Oil-drilling rig will create jobs, but not so many year-round ones
The Port of Seattle said mooring Shell Oil’s Arctic drilling rigs at Terminal 5 would create several hundred jobs. But nearly half of those jobs are either Shell workers who will head to Alaska, or people already working for Shell, the local contractor or the Port.
When the Port of Seattle’s plan to moor Shell Oil’s Arctic drilling rigs at Terminal 5 was announced, a key selling point was the jobs that would be created.
The Port said it would mean hundreds of jobs. Shell’s contractor, Foss Maritime, said last month that 417 jobs had been created in the Puget Sound region. And after the massive, 307-foot-tall Polar Pioneer arrived, the Port said the impact was even higher — 461 direct jobs.
But a closer look shows nearly half involve either Shell exploration workers who will head north with the rigs, or people who were already on the payroll of the oil company, its local contractor or the Port.

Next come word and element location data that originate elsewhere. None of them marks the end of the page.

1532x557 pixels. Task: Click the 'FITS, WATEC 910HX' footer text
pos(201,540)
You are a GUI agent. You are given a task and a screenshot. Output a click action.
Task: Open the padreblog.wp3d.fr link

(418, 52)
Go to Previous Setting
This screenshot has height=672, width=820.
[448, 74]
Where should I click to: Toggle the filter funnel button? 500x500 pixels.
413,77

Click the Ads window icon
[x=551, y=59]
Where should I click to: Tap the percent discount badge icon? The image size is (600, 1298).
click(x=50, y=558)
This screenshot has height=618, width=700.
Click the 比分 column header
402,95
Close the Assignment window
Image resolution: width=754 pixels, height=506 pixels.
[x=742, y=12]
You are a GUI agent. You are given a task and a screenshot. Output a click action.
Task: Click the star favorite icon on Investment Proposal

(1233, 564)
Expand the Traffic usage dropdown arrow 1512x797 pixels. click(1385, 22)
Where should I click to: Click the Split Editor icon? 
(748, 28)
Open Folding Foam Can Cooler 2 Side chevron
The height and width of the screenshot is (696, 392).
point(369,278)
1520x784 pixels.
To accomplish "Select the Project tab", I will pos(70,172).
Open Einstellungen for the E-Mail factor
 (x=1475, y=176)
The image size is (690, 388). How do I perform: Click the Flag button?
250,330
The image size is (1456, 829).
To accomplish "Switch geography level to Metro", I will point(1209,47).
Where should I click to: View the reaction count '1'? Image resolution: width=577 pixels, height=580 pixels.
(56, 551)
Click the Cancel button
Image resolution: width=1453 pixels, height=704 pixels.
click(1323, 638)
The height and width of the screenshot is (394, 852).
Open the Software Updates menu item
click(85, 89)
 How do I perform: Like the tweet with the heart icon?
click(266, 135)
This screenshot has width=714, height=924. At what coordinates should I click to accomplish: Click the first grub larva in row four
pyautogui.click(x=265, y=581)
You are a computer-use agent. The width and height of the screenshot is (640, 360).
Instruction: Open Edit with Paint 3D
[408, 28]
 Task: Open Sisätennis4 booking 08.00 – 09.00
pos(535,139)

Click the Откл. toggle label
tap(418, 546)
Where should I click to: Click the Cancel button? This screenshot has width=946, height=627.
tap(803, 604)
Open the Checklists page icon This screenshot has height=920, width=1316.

The Terminal 5 deal meant new work for John Demaree and a six-person crew at his maintenance company in West Seattle. Since Foss Maritime signed the lease with the Port of Seattle, Demaree Services has helped renovate Terminal 5’s old Eagle Marine Services building, setting up lights, rewiring, fixing toilets and turning on phones.
Demaree said he hopes the work will continue for four years, but he wonders what will happen after next month’s hearing on whether the Port needs a new land-use permit.
He’ll be at Terminal 5 “for as long as the mayor wants me to be fully employed, I guess,” Demaree said Tuesday.
Mayor Ed Murray and city officials say the Shell work violates Terminal 5’s current land-use permit. Environmentalists, meanwhile, are trying to stall work on the rigs so the equipment can’t leave on time to drill in the Arctic during a narrow summer exploration season. The latest protest Tuesday resulted in five arrests.